Harvard University President Claudine Gay resigned Tuesday amid plagiarism accusations and criticism over testimony at a congressional hearing where she was unable to say unequivocally that calls on campus for the genocide of Jews would violate the school’s conduct policy.
Gay announced her departure, which came just months into her tenure, in a letter to the Harvard community.
She and the presidents of MIT and the University of Pennsylvania came under fire last month for their lawyerly answers to a line of questioning from New York Rep. Elise Stefanik, who asked whether “calling for the genocide of Jews” would violate the colleges’ code of conduct. The three presidents had been called before the Republican-led House Committee on Education and the Workforce to answer accusations that universities were failing to protect Jewish students amid rising fears of antisemitism worldwide and fallout from Israel’s intensifying war in Gaza, which faces heightened criticism for the mounting Palestinian death toll.
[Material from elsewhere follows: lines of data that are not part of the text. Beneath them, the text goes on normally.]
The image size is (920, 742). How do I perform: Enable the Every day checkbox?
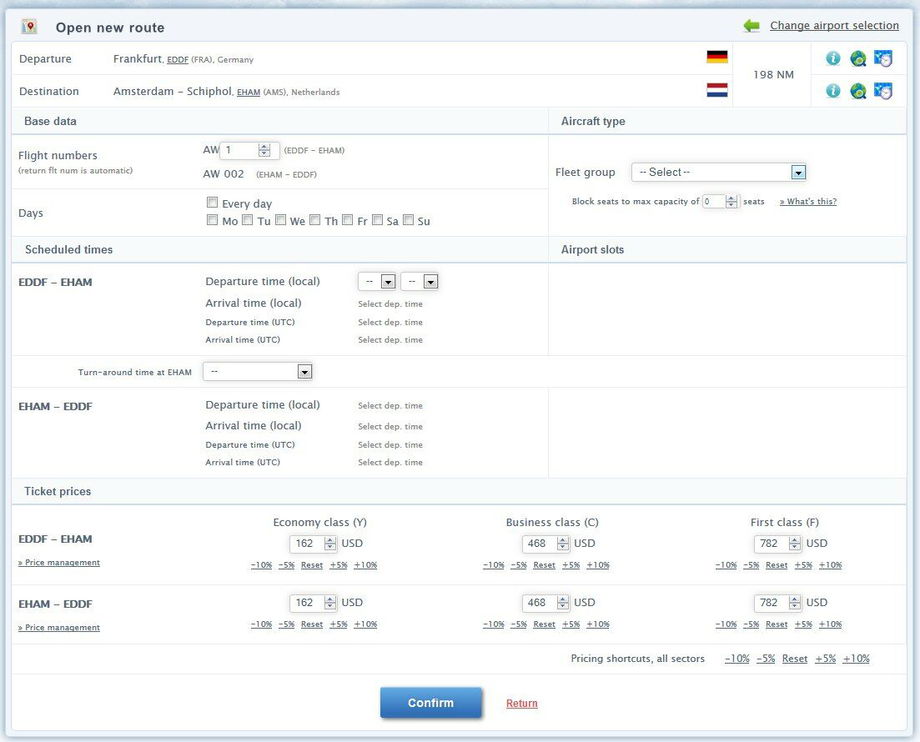coord(212,203)
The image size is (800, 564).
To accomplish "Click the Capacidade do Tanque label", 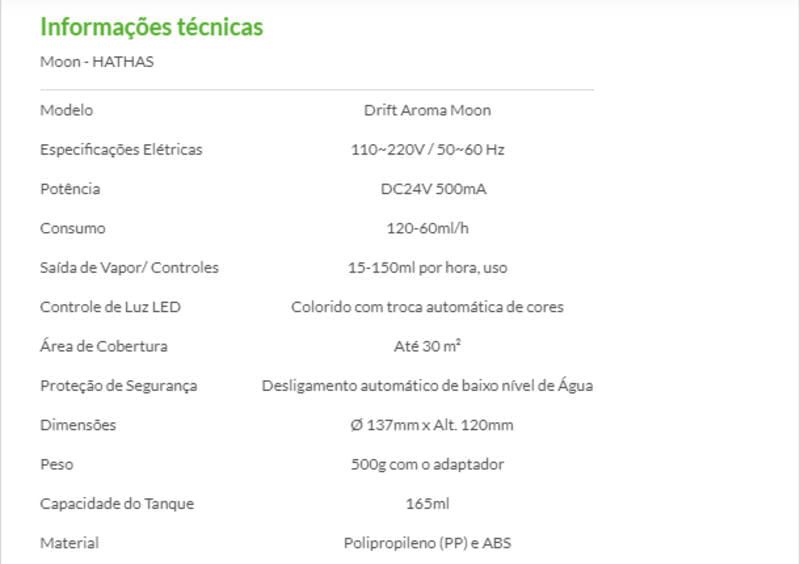I will click(x=117, y=504).
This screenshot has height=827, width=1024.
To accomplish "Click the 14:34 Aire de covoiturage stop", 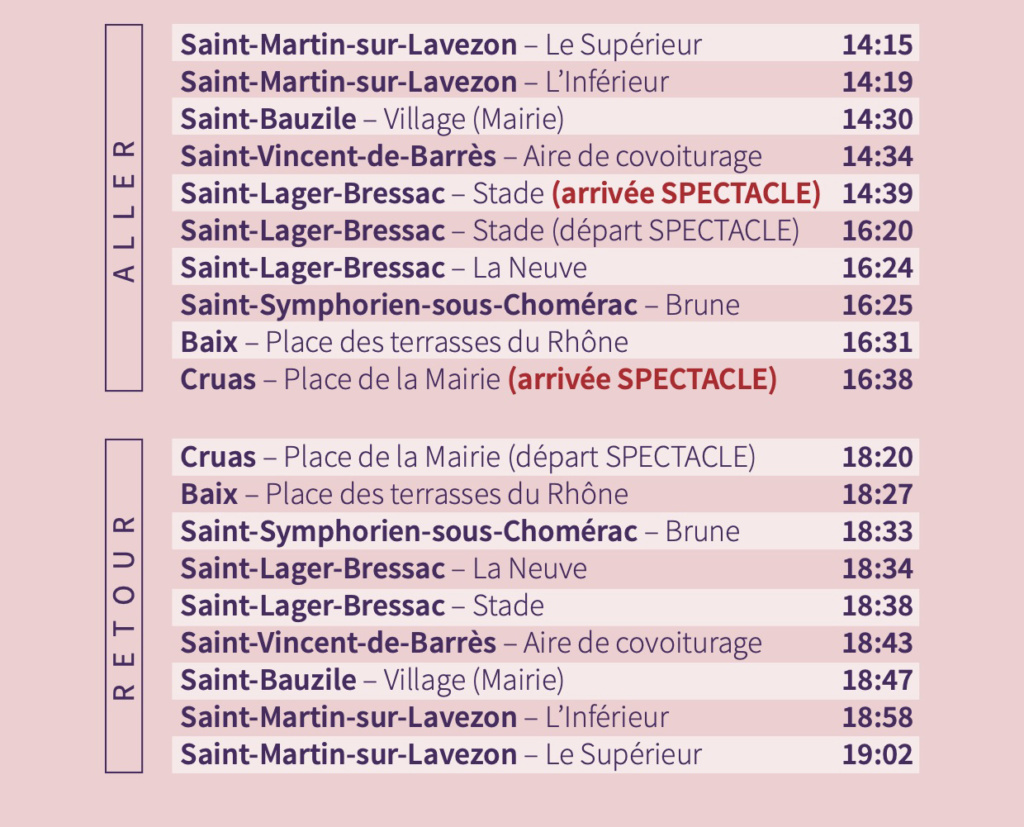I will (x=471, y=157).
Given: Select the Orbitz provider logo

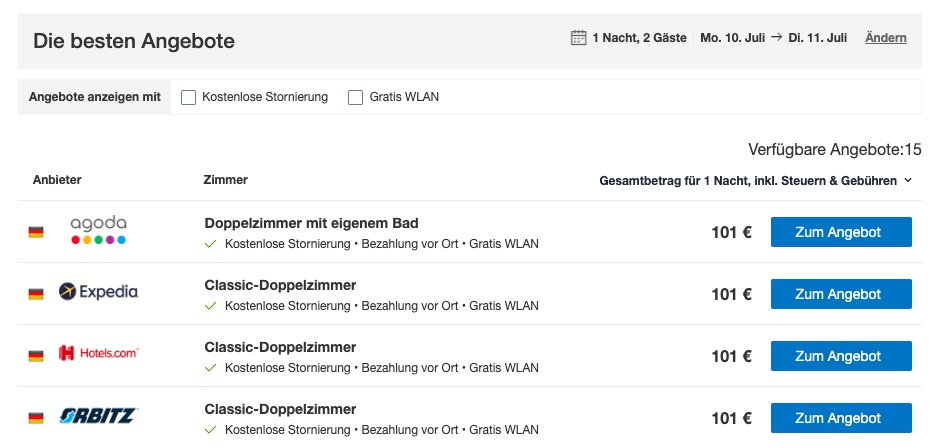Looking at the screenshot, I should pos(99,415).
Gay said it depended on the context, adding that when “speech crosses into conduct, that violates our policies.” The answer faced swift backlash from Republican and some Democratic lawmakers as well as the White House. The hearing was parodied in the opening skit on “Saturday Night Live.”
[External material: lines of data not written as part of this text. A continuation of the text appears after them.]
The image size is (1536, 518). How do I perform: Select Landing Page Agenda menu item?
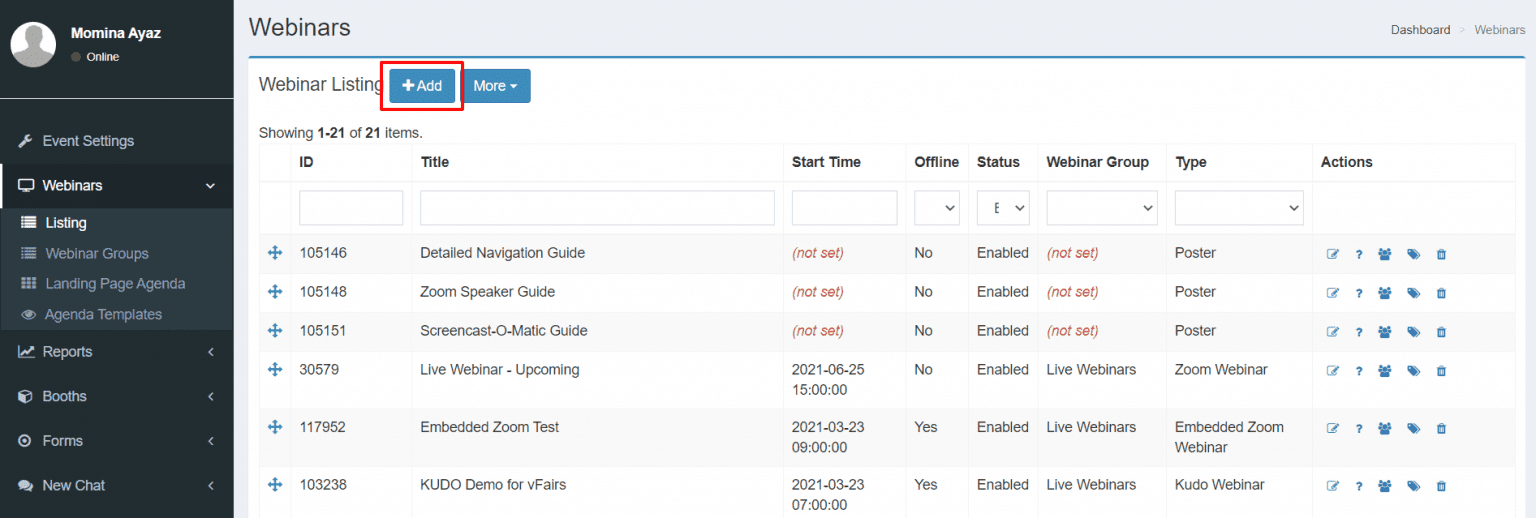point(115,284)
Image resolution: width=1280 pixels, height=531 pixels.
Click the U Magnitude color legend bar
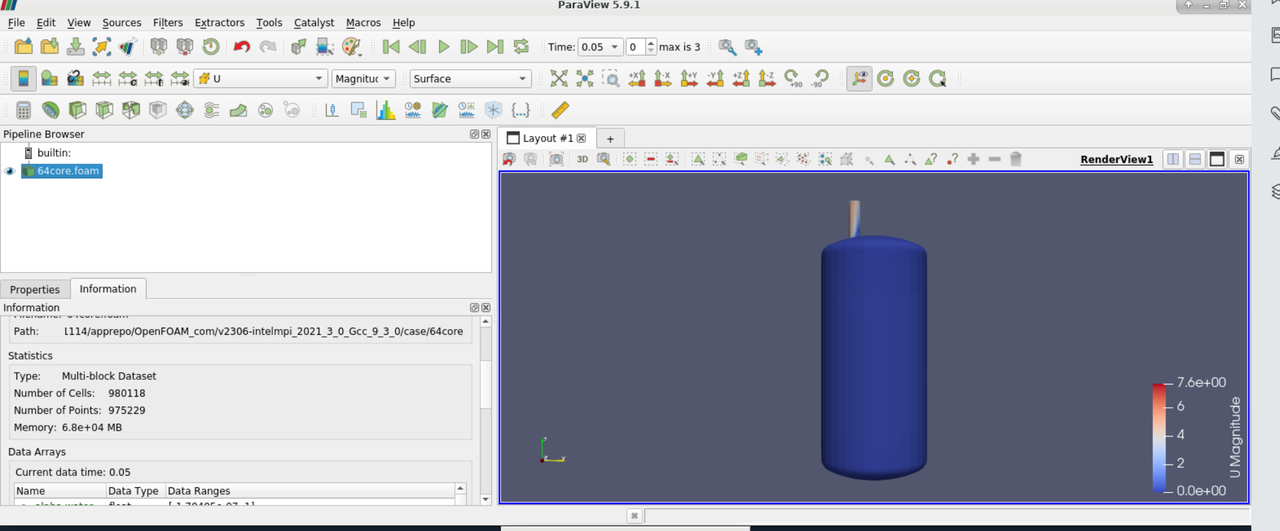1160,437
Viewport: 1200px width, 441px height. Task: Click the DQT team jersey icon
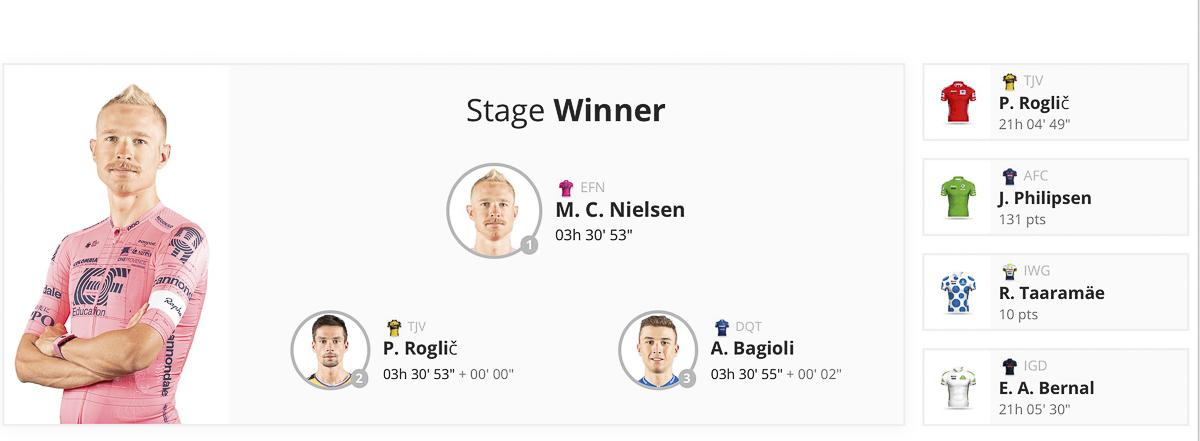[722, 327]
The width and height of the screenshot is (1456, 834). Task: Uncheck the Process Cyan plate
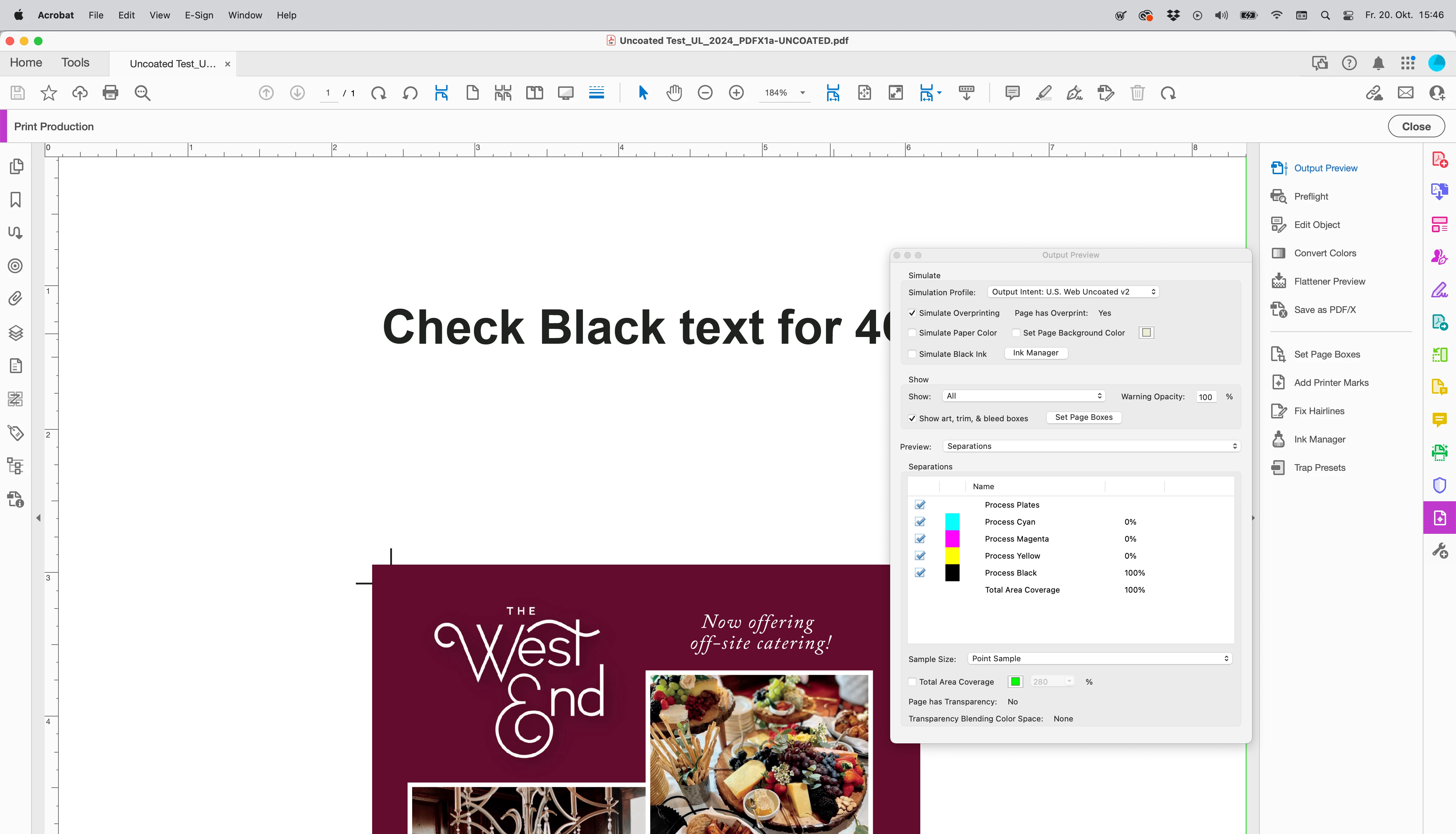coord(920,522)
Gay later apologized, telling the The Crimson student newspaper that she got caught up in a heated exchange at the House committee hearing and failed to properly denounce threats of violence against Jewish students.
“What I should have had the presence of mind to do in that moment was return to my guiding truth, which is that calls for violence against our Jewish community — threats to our Jewish students — have no place at Harvard, and will never go unchallenged,” Gay said.
The episode marred Gay’s early tenure at Harvard — she became president in July — and sowed discord at the Ivy League campus. On Thursday, Rabbi David Wolpe resigned from a new committee on antisemitism created by Gay, saying in a post on X, formerly Twitter, that “events on campus and the painfully inadequate testimony reinforced the idea that I cannot make the sort of difference I had hoped.”
The House committee announced Thursday it will investigate the policies and disciplinary procedures at Harvard, MIT and Penn. Separate federal civil rights investigations were previously opened at Harvard, Penn and several other universities in response to complaints submitted to the U.S. Education Department.